[Opening DATA IN THIS EXERCISE section]

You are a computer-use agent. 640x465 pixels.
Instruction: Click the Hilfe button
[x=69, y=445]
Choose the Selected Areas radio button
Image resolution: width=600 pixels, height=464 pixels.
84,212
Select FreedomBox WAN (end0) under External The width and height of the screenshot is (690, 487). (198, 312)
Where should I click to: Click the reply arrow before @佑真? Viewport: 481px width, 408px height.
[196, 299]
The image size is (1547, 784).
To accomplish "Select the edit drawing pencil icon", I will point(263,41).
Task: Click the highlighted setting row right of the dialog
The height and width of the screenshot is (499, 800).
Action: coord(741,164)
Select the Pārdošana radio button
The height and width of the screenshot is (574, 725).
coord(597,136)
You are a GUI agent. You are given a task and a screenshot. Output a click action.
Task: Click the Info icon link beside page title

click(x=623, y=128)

[Closing DATA IN THIS EXERCISE section]
[Opening DATA IN THIS EXERCISE section]

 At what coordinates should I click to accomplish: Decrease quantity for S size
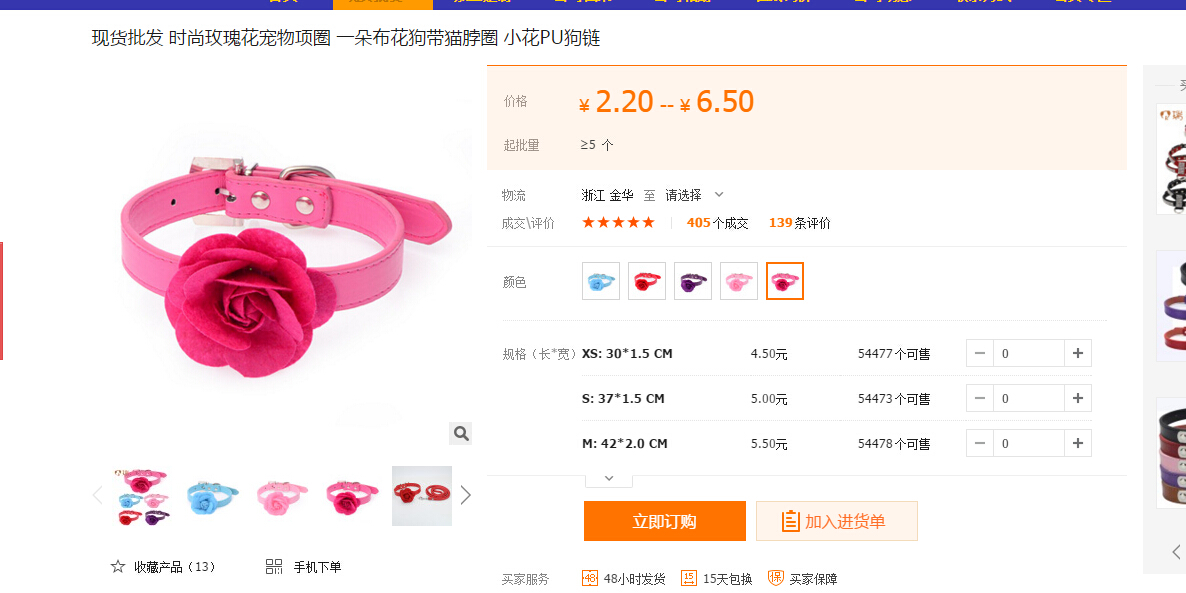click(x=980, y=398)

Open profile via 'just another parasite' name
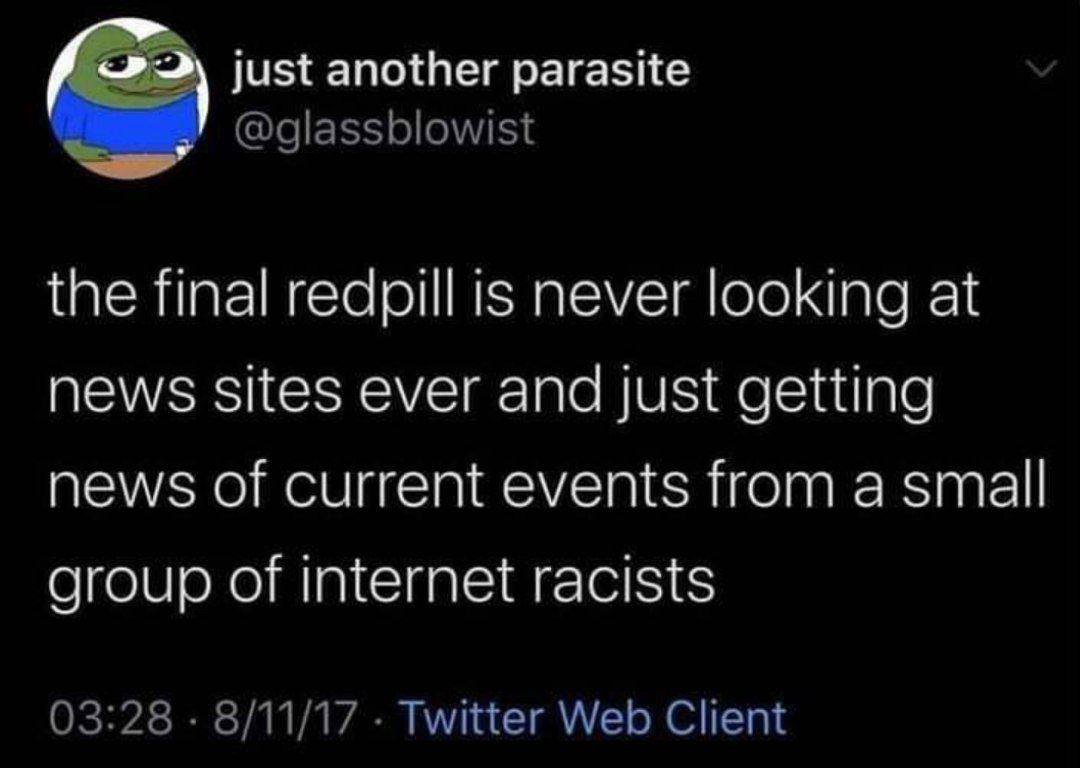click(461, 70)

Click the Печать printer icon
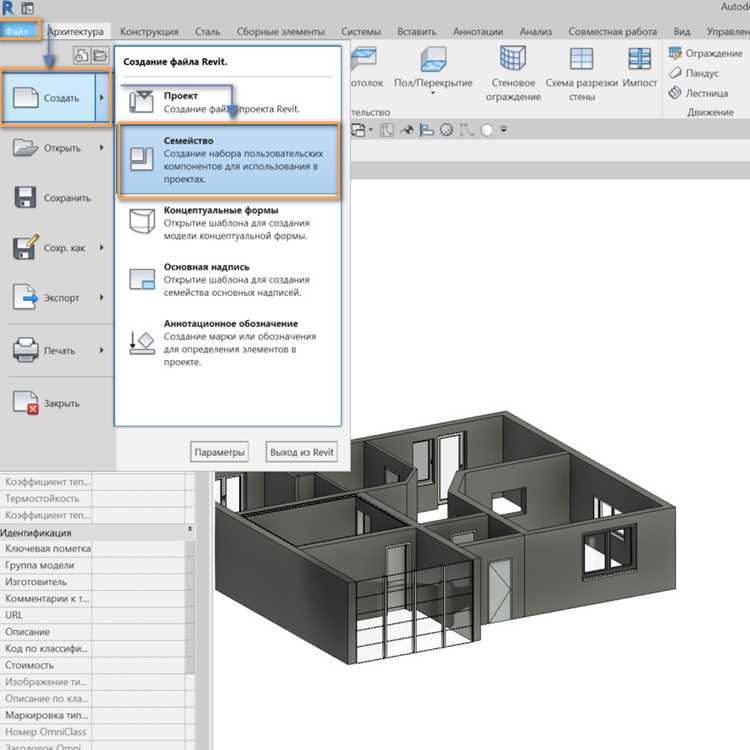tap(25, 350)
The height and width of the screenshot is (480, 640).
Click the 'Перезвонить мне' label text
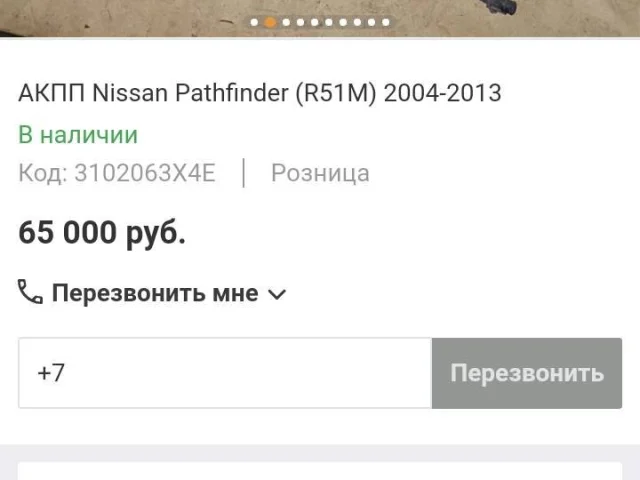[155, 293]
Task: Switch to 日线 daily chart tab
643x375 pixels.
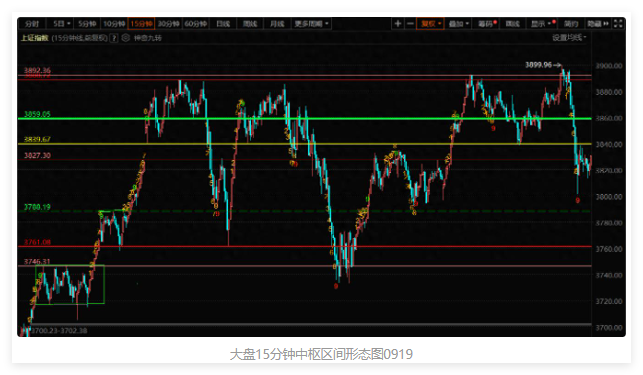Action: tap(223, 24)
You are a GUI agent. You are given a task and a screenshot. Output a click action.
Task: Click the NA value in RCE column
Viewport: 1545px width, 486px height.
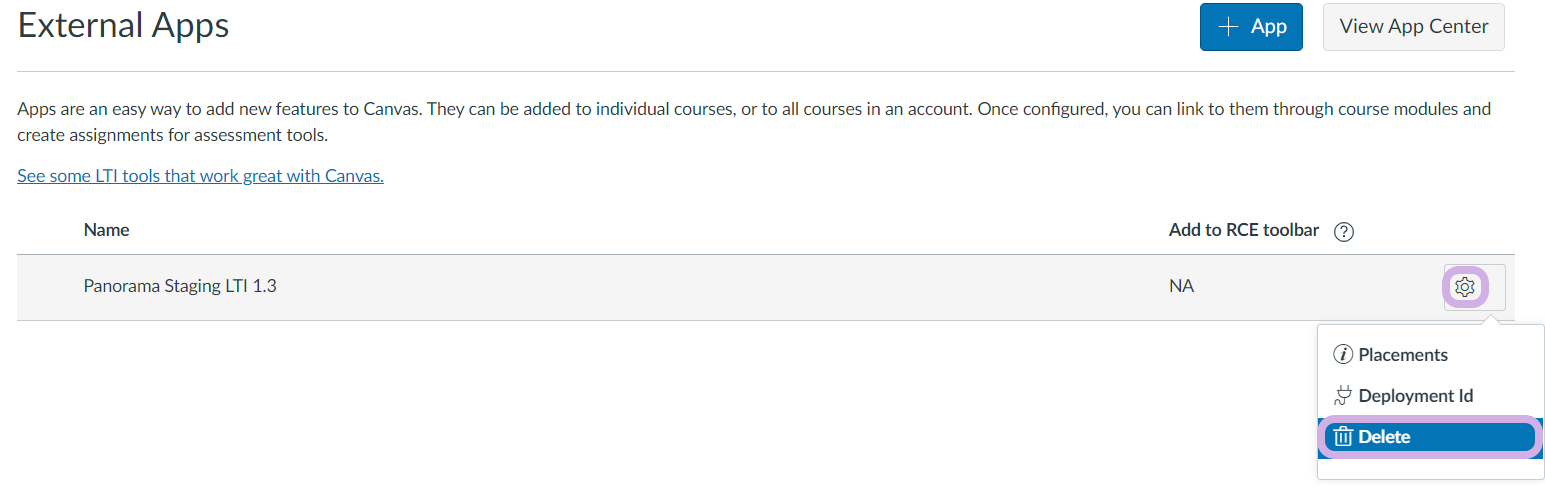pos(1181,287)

[Closing DATA IN THIS EXERCISE section]

▶ WHAT YOU WILL DO
Read through the material above, and whenever a line contains "radio", copy it.

▶ WRITTEN RESPONSE
Choose the Selected Areas radio button
Select the Pārdošana radio button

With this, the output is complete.